What you need to do:
Every record is to be copied unchanged, except that its pictures are removed.

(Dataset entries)
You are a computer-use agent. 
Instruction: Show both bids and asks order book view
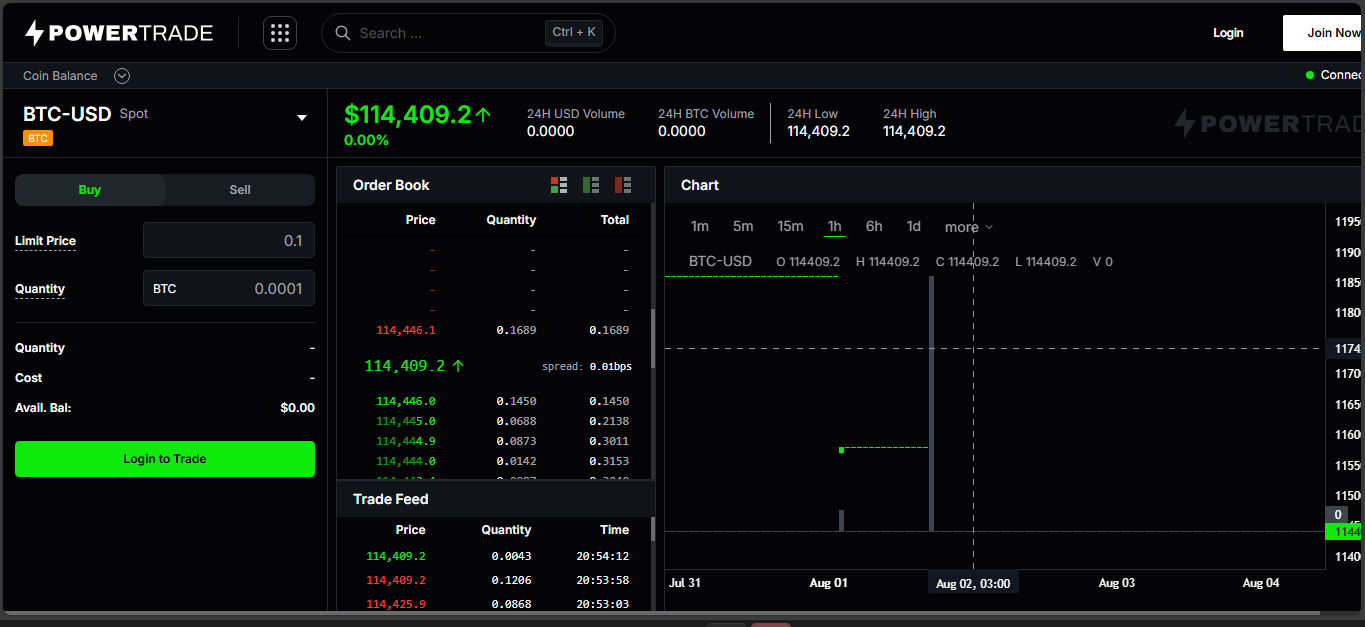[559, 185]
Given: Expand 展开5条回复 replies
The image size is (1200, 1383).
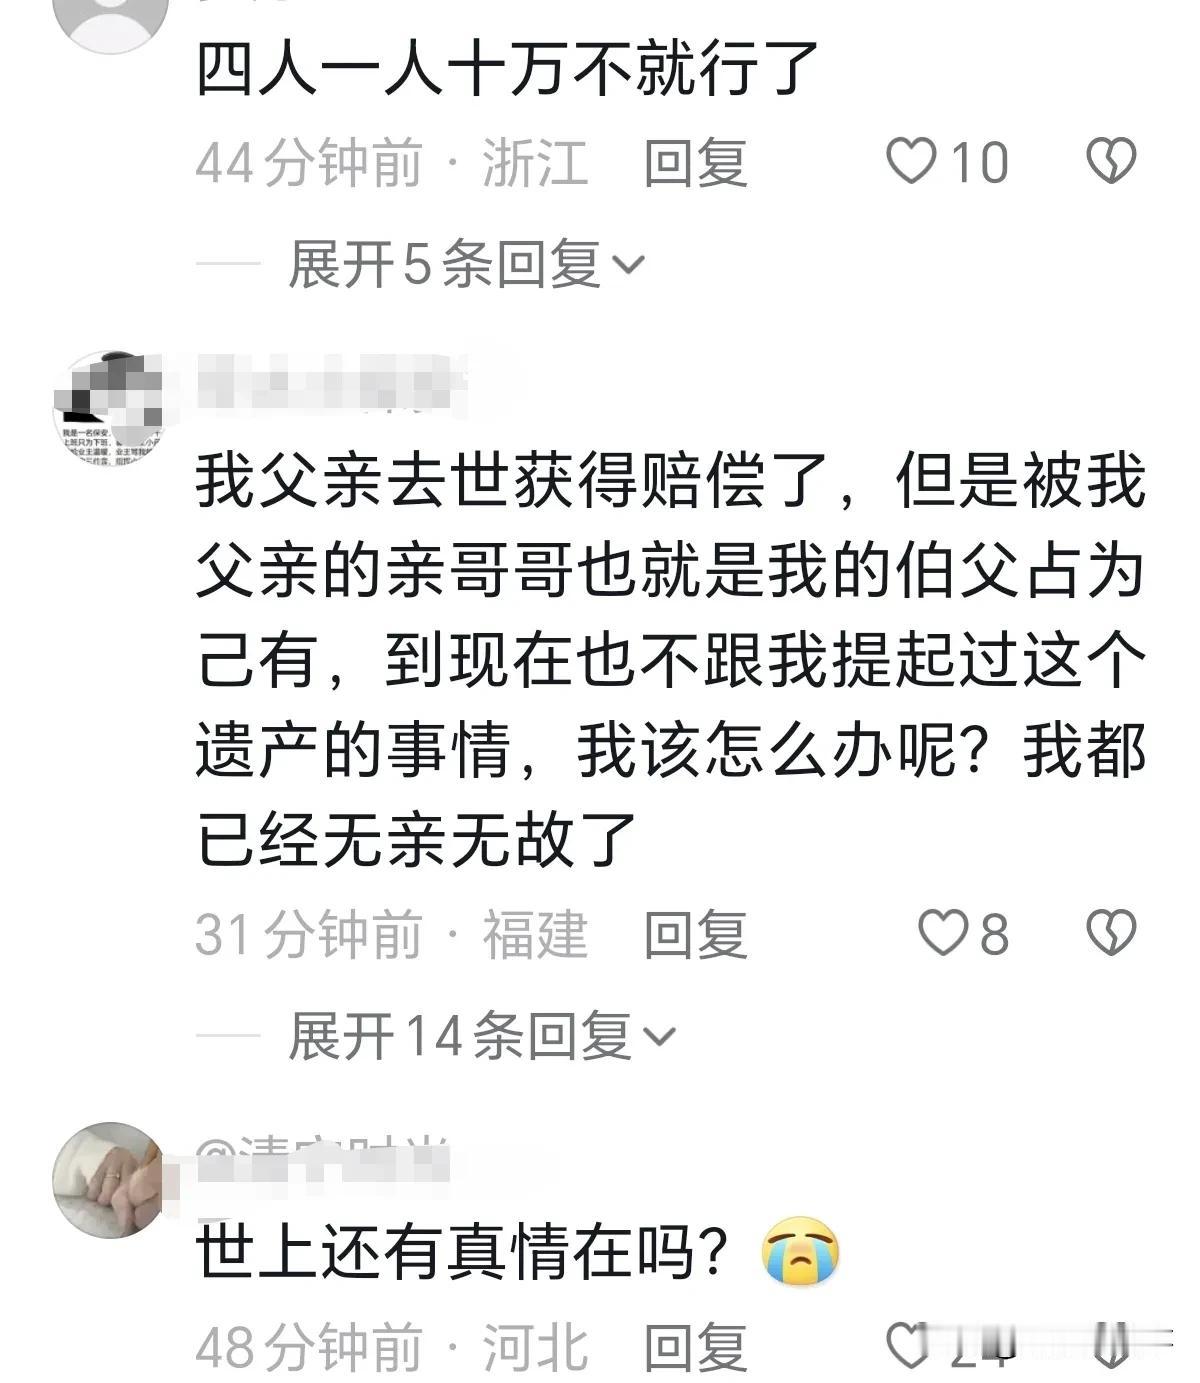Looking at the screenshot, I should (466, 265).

Written answer:
You are a computer-use agent. 
Instruction: Show both bids and asks order book view
[559, 185]
Given: Expand 展开5条回复 replies
The image size is (1200, 1383).
Looking at the screenshot, I should (466, 265).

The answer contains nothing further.